Dopo sedici anni di egemonia ininterrotta, il castello di potere di Viktor Orbán mostra le prime, profonde crepe. A scuoterlo non è stata un’opposizione esterna, ma una “nemesi” nata nel cuore pulsante del sistema: Péter Magyar. Avvocato ed ex marito dell’ex ministra della Giustizia Judit Varga, Magyar ha trasformato la sua conoscenza dei segreti di Fidesz in un’arma politica letale, lanciando il partito Tisza (Rispetto e Libertà). La sua ascesa, iniziata con la pubblicazione di audio compromettenti sulle pressioni del governo nei tribunali, ha intercettato un malcontento sociale rimasto a lungo sottotraccia.
Il sorpasso nei sondaggi: Magyar vola oltre il 50%
A ridosso dell’appuntamento elettorale del 12 aprile 2026, lo scenario politico ungherese appare ribaltato. Secondo le ultime rilevazioni dell’istituto Iranytu, Péter Magyar è il chiaro favorito: il suo partito Tisza è accreditato del 51% dei consensi tra gli elettori decisi, staccando nettamente il 40% di Fidesz. Si tratta di un terremoto statistico che mette fine alla narrazione dell’invincibilità di Orbán, costretto a rincorrere un avversario che parla lo stesso linguaggio del suo elettorato di centrodestra, ma senza i tratti illiberali e la retorica filorussa.

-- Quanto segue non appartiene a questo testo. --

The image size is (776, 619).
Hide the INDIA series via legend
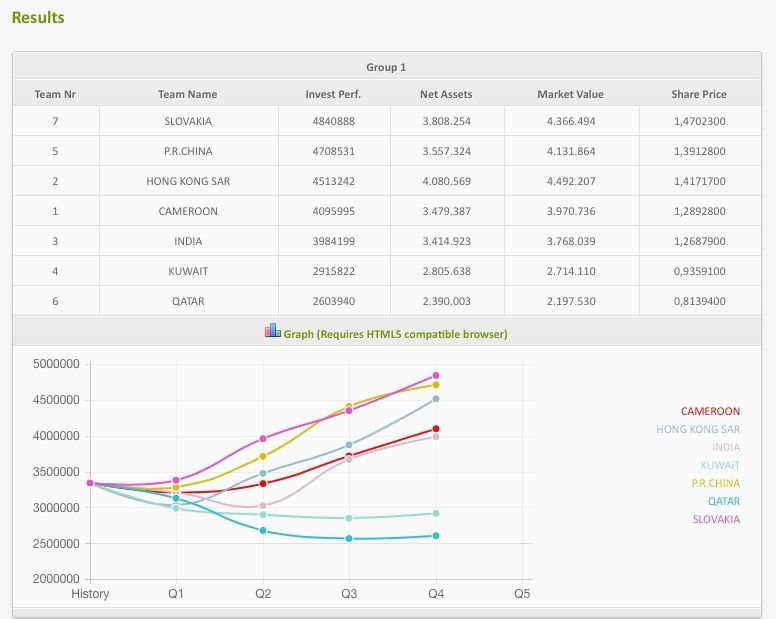[x=726, y=447]
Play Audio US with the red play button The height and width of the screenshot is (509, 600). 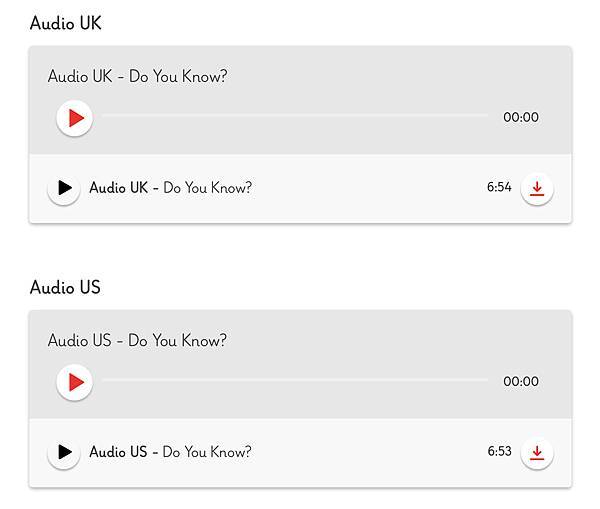pyautogui.click(x=75, y=382)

Un programma tra sovranismo moderato e ritorno in Europa
La ricetta di Magyar per l’Ungheria del futuro punta a un “sovranismo intelligente”. Il leader di Tisza non intende abbandonare i valori nazionali, ma promette di riportare il Paese in un alveo pienamente europeista, sbloccando i fondi UE congelati a causa delle violazioni dello stato di diritto. La sua battaglia principale resta quella contro la corruzione sistemica, definendo l’attuale classe dirigente come un gruppo di “barbari” che ha occupato le istituzioni per interessi privati.